Medical technologists, also known as clinical laboratory
scientists, analyze human blood, tissues, and body fluids. They
also oversee the performance of thousands of types of medical laboratory
tests using a wide variety of precision instruments. They may also
conduct research and develop scientific methods to advance the study
of disease processes.
Medical technologists exercise independent judgment,
correlate test results, and interpret the findings with respect
to normal or abnormal ranges. Physicians depend on medical technologists
to produce reliable and valid results which may be used in determining
the presence, extent, and possible cause of disease.
Technologist/ Clinical Laboratory Scientist
Areas of Specialization
Medical technologists may work in several different areas of the
clinical laboratory including clinical chemistry (analyzing chemical
substances present in blood); blood banking (involving the preparation
of blood components and plasma for transfusions); immunohematology
(determining if donor's blood can be safely transfused to the patient);
hematology (examining abnormal cells and diseases affecting blood);
microbiology (identifying the bacteria, fungi, viruses and parasites
that cause infectious disease); immunology (examining the degree
of immunity or resistance to disease and assisting in studies for
organ transplantation); urinalysis (involving chemical and cellular
analysis of urine); and toxicology (the identification of toxic
substances and drugs in body fluids).
The majority of medical technologists work in hospital laboratories.
Others work in independent laboratories, reference laboratories,
clinics, health maintenance organizations (HMO), public health agencies,
pharmaceutical firms, research institutions, scientific equipment
companies, physicians' offices, and as teachers in college clinical
laboratory science programs. The working environment is as varied
as the types of practice in which medical technologists are engaged.

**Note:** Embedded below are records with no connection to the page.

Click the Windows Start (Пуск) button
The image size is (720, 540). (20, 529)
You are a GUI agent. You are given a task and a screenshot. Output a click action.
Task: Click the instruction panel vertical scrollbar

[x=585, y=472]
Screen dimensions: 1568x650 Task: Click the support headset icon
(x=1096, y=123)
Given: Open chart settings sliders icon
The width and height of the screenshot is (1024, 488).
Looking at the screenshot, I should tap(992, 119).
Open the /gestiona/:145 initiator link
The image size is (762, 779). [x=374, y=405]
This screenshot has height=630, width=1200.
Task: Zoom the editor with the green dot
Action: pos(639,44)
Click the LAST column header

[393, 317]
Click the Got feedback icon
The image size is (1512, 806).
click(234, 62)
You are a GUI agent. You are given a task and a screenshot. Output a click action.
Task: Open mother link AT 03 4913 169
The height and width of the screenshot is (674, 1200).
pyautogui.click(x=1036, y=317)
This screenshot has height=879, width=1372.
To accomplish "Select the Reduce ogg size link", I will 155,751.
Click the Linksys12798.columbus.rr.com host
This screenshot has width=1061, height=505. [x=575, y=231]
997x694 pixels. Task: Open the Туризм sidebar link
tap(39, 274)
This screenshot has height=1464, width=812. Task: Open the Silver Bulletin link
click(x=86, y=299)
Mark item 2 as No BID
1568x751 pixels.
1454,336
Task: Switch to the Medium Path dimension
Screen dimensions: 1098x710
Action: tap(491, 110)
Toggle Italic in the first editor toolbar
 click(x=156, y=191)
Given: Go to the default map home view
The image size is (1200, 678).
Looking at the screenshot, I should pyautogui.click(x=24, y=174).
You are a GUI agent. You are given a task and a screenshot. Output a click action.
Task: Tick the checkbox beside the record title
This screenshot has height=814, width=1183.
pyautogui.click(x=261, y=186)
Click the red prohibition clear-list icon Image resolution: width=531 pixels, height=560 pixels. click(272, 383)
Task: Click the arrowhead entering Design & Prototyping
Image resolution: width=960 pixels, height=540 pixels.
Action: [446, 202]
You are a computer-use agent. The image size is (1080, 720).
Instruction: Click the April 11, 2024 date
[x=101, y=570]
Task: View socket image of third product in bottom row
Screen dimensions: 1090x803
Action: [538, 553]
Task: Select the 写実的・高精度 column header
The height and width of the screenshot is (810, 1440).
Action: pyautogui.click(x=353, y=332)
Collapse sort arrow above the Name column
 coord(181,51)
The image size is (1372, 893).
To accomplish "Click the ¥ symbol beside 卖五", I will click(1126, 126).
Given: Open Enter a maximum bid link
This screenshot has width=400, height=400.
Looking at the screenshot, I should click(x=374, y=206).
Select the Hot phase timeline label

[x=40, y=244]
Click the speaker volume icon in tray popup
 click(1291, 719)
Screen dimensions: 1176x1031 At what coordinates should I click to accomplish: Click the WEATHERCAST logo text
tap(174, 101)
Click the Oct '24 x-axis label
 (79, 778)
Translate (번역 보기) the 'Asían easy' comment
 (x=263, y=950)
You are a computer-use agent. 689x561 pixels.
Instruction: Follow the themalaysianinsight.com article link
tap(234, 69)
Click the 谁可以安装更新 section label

Because of hospital standards, the laboratory environment is generally
well-lighted and clean. National requirements for safety equipment
and proper professional attire provide assurance to those who work
in clinical laboratories.
The number of Medical and Clinical Laboratory Technologists employed
in Florida in 2006 was 8,559. It is projected that in 2014 there
will be 10,170, an annual average growth rate of 2.4 percent The
2004 Bureau of Labor Statistics reports that 13,000 new laboratory
professionals will be needed in the United States each year; however,
current training programs only graduate 5,000 students each year.
Length of Training/Requirements
Bachelor's degree programs in medical technology require three or
four years of college education plus one year of clinical laboratory
education and experience in an accredited health facility. The courses
include general college courses with high emphasis in chemistry,
biological sciences, mathematics, and computer sciences plus all
of the clinical courses that are practice areas for medical technologists.
These include clinical chemistry, bacteriology, immunology, hematology,
immunohematology, virology, parasitology, mycology, and molecular
Experienced medical technologists may advance to supervisory positions
as chief medical technologist, or laboratory manager, or laboratory
director in large hospitals. Specialization and graduate education
are available in most of the clinical sciences. Opportunities for
faculty positions in medical laboratory science programs are open
to those with graduate degrees and interest in teaching.